# [Short task 1]
Answer these about the blog excerpt:
(a) Who does the Wednesday entry say was censured by the South Carolina GOP?
(b) In the Tuesday roundup, the PPP poll concerns a Republican primary in which state?
(c) How many Democrats does the Sunday entry say supported the abortion amendment?
# [Short task 2]
Rewrite the part of the blog excerpt starting with "Sunday, November 08, 2009" and going on through "in good shape.", with "tonight" changed to "this evening".

# [Passage given]
Wednesday, November 11, 2009

Wednesday night, post-Zizek-lecture links.

* President Barack Obama does not plan to accept any of the Afghanistan war options presented by his national security team, pushing instead for revisions to clarify how and when U.S. troops would turn over responsibility to the Afghan government, a senior administration official said Wednesday. Probably the best of a bad set of options.

* How Food Preferences Vary by Political Ideology. I have to confess they have my number on Chinese/Japanese/Thai, not eating fast food, and delicious, delicious Samoas—but my love of pizza and PB&J proves that beneath my leftist facade beats a deeply reactionary heart.

* Already linked everywhere: Scenes From An Alternate Universe Where The Beatles Accepted Lorne Michaels’ Generous Offer.

* Ezra Klein: Four ways to end the filibuster. Related: Steve Benen, Harold Meyerson, Kevin Drum.

* GOP Death Spiral Watch: Lindsay Graham censured by the South Carolina GOP for acknowledging the existence of climate change.

* Salon: Wes Anderson's take on Roald Dahl is possibly the best movie about family, community and poultry thievery ever made.

Tuesday, November 10, 2009

Tuesday night politics roundup: Steve Benen once again makes the case for health care incrementalism. Bill Clinton makes the case for not losing. The Senate probably won't pass the Stupak amendment. Open Left, noting a PPP poll suggesting Olympia Snowe can't win a Republican primary in Maine, predicts she'll switch parties; Nicholas Beaudrot concurs and suggests a Mugwump caucus. Contrary to reports, the climate bill does not make Obama dictator. Paid sick leave is a good idea. The GOP is unlikely to take back the House in a context in which it draws all its support from the South. Why employment might not fully recover until 2013. How we can destroy the filibuster. Is Marxism relevant today?

Sunday, November 08, 2009

As anyone on the Twitter knows, health care reform passed the House tonight, albeit with a terrible last-minute abortion amendment supported by 64 Democrats desperately in need of a primary challenge. MetaFilter's "welcome to the mid-twentieth century" snark aside, it's a pretty good day to be a Democrat. 218 to pass + 1 for good measure + 1 surprise Republican vote; if Harry Reid does his job half as well as Pelosi we're in good shape.

Data listing:
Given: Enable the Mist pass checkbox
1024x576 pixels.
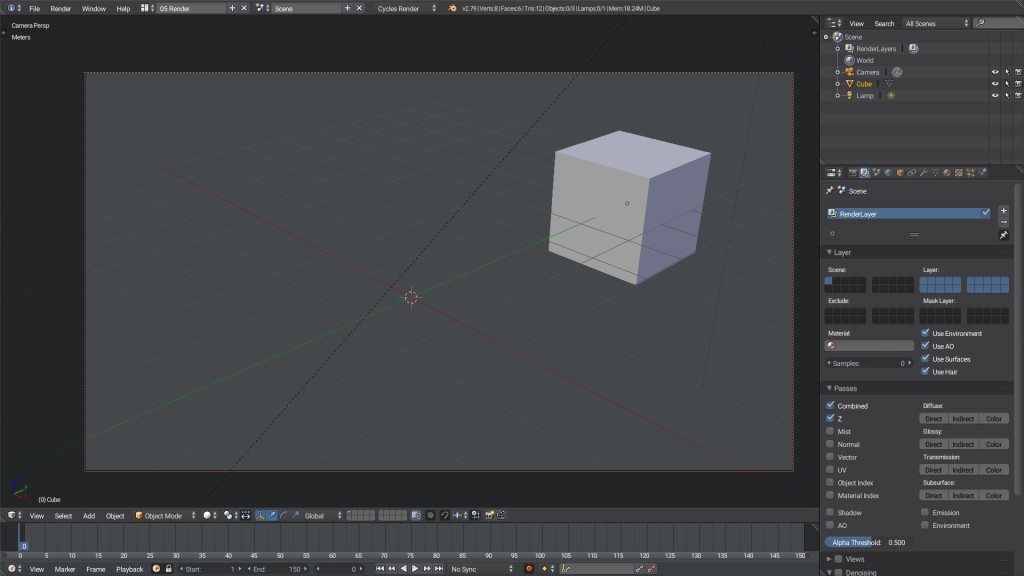Looking at the screenshot, I should [830, 430].
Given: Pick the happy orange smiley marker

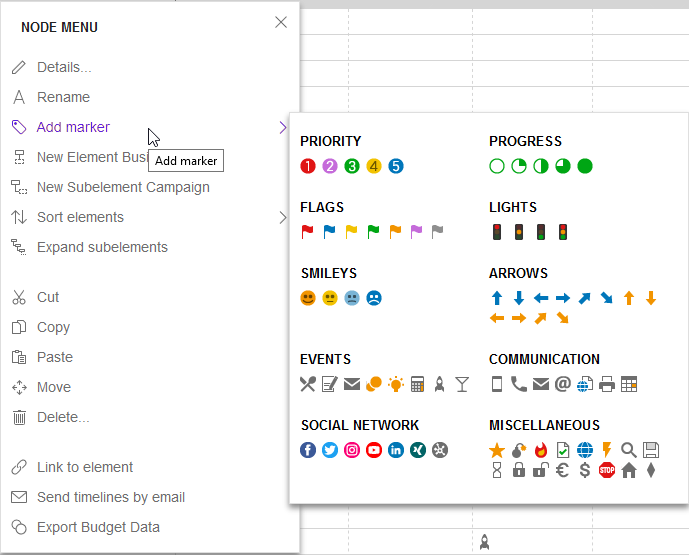Looking at the screenshot, I should [308, 298].
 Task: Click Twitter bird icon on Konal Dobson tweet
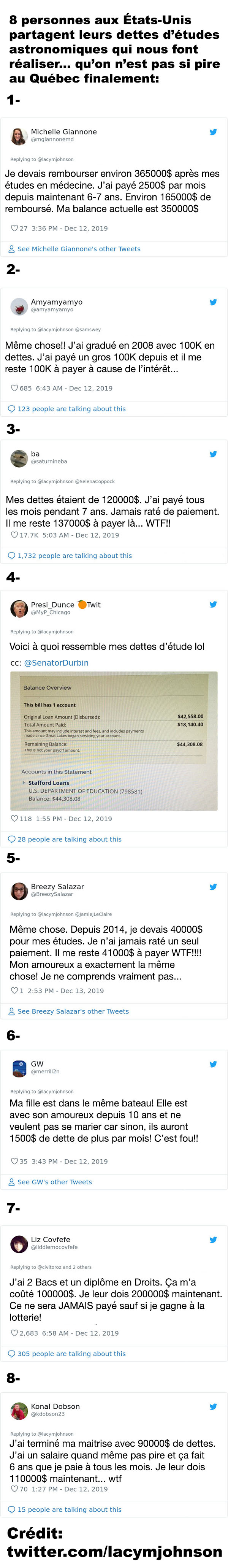point(214,1407)
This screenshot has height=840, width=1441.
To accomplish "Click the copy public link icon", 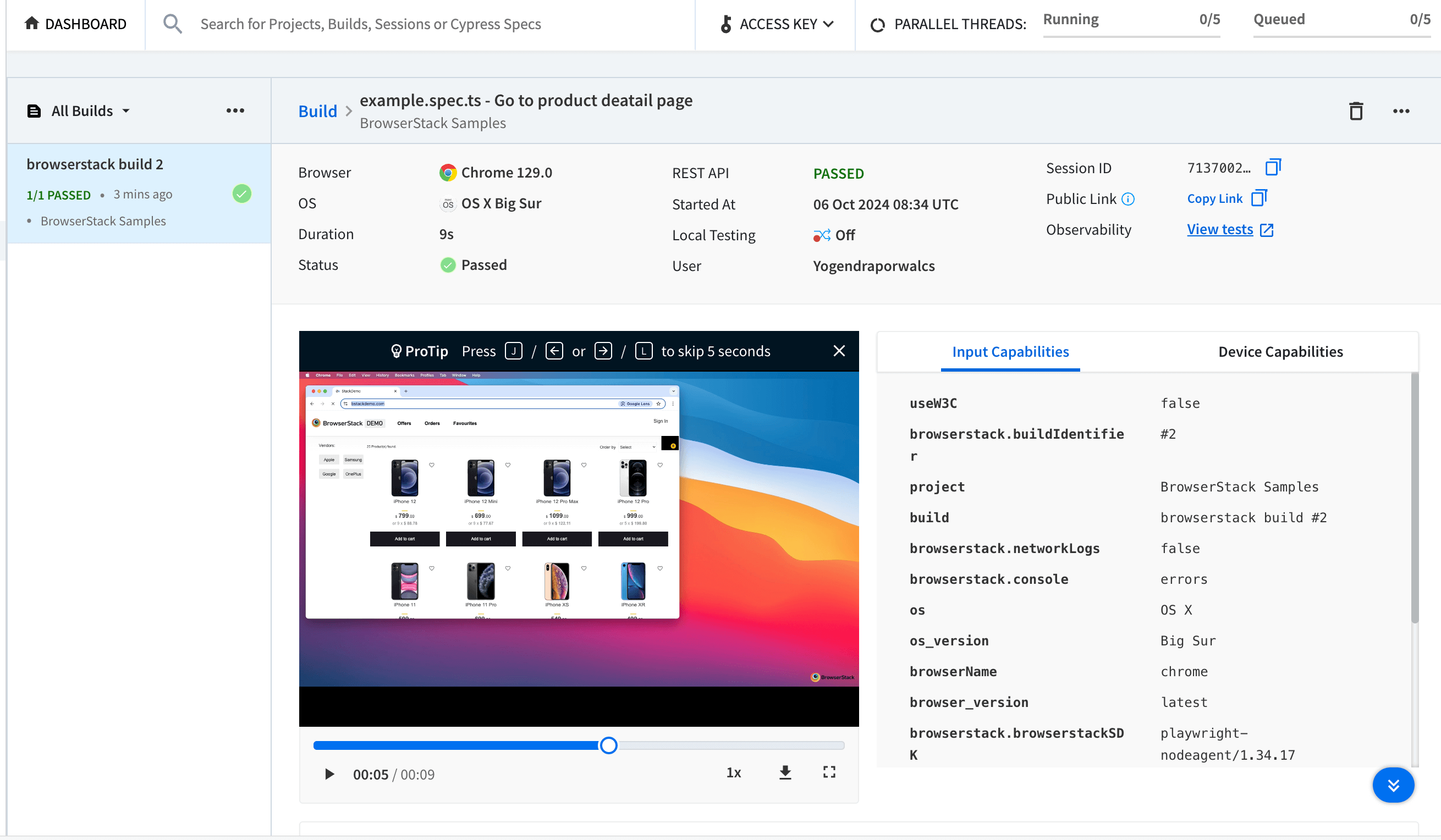I will [1258, 198].

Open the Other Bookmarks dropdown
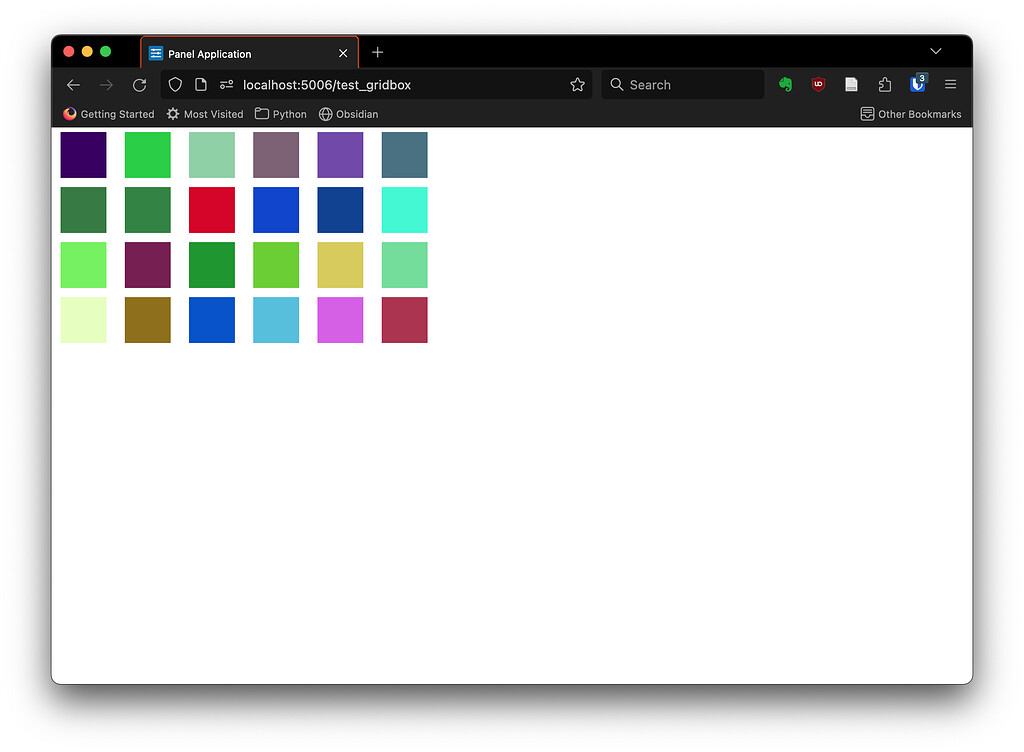click(x=911, y=114)
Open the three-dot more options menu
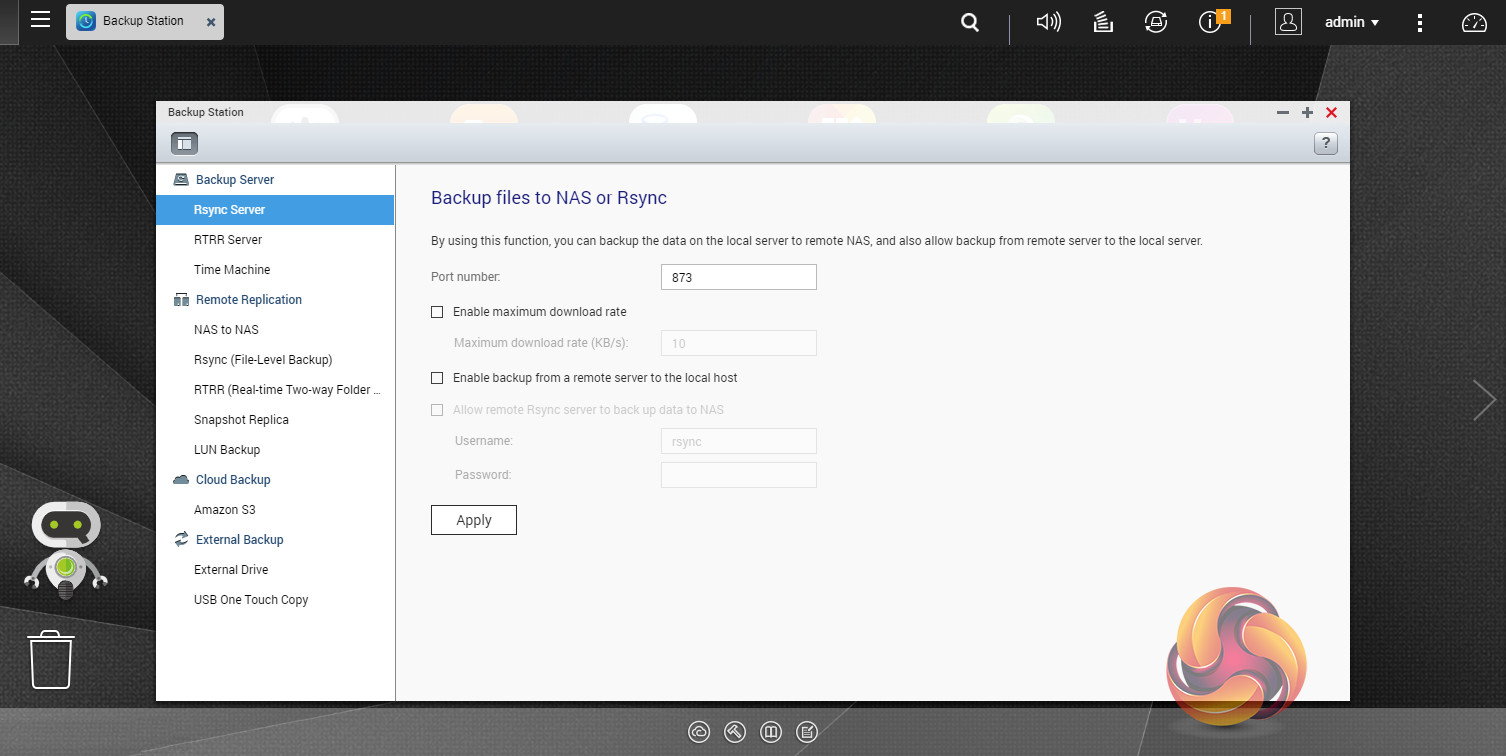 click(1420, 22)
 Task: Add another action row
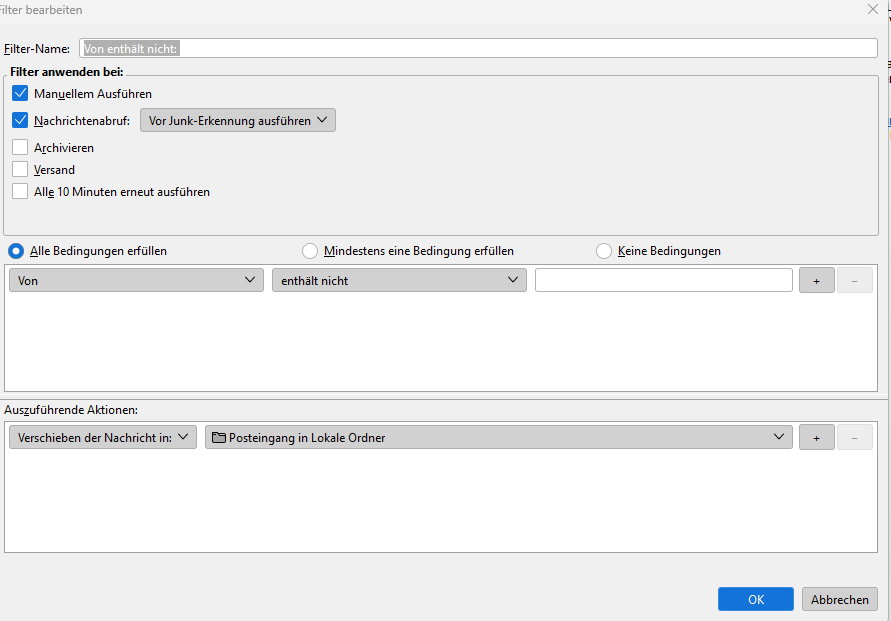pos(817,437)
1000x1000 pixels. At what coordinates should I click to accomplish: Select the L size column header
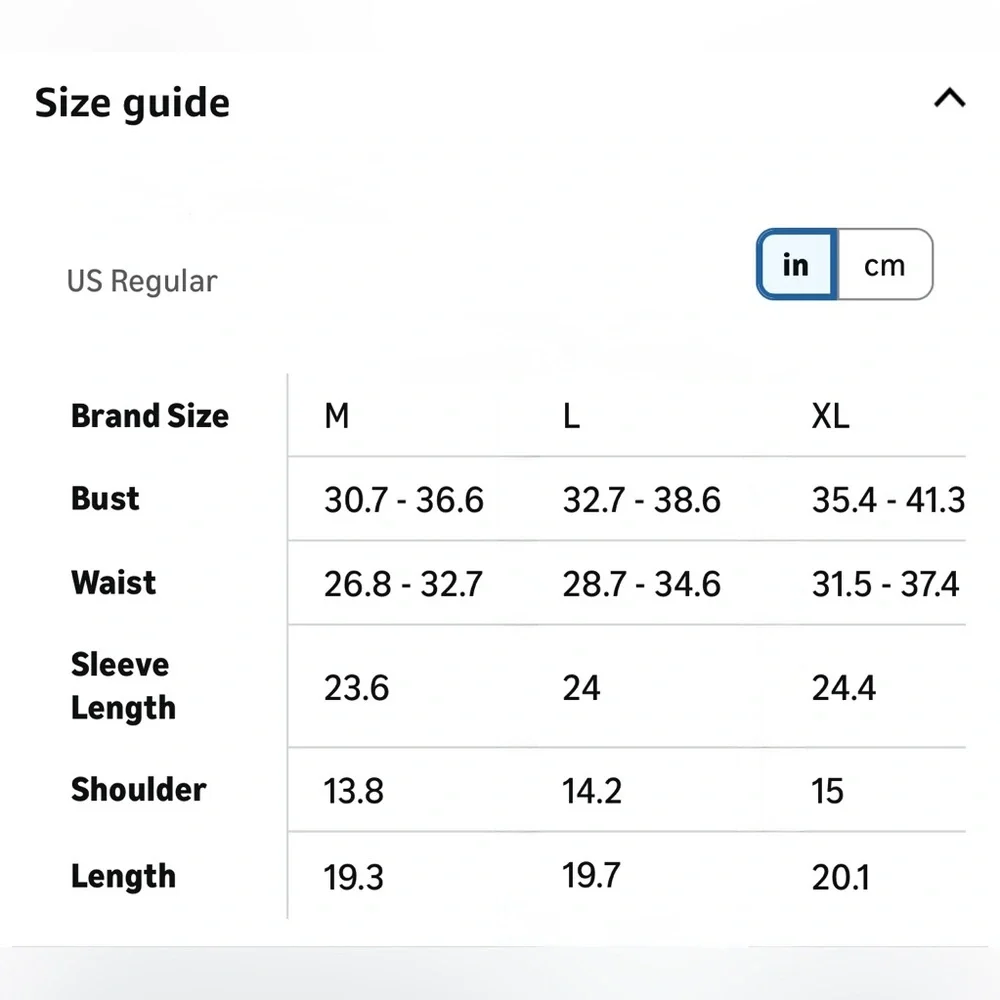[571, 416]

# [Output 1]
(a) Lindsay Graham
(b) Maine
(c) 64

# [Output 2]
Sunday, November 08, 2009

As anyone on the Twitter knows, health care reform passed the House this evening, albeit with a terrible last-minute abortion amendment supported by 64 Democrats desperately in need of a primary challenge. MetaFilter's "welcome to the mid-twentieth century" snark aside, it's a pretty good day to be a Democrat. 218 to pass + 1 for good measure + 1 surprise Republican vote; if Harry Reid does his job half as well as Pelosi we're in good shape.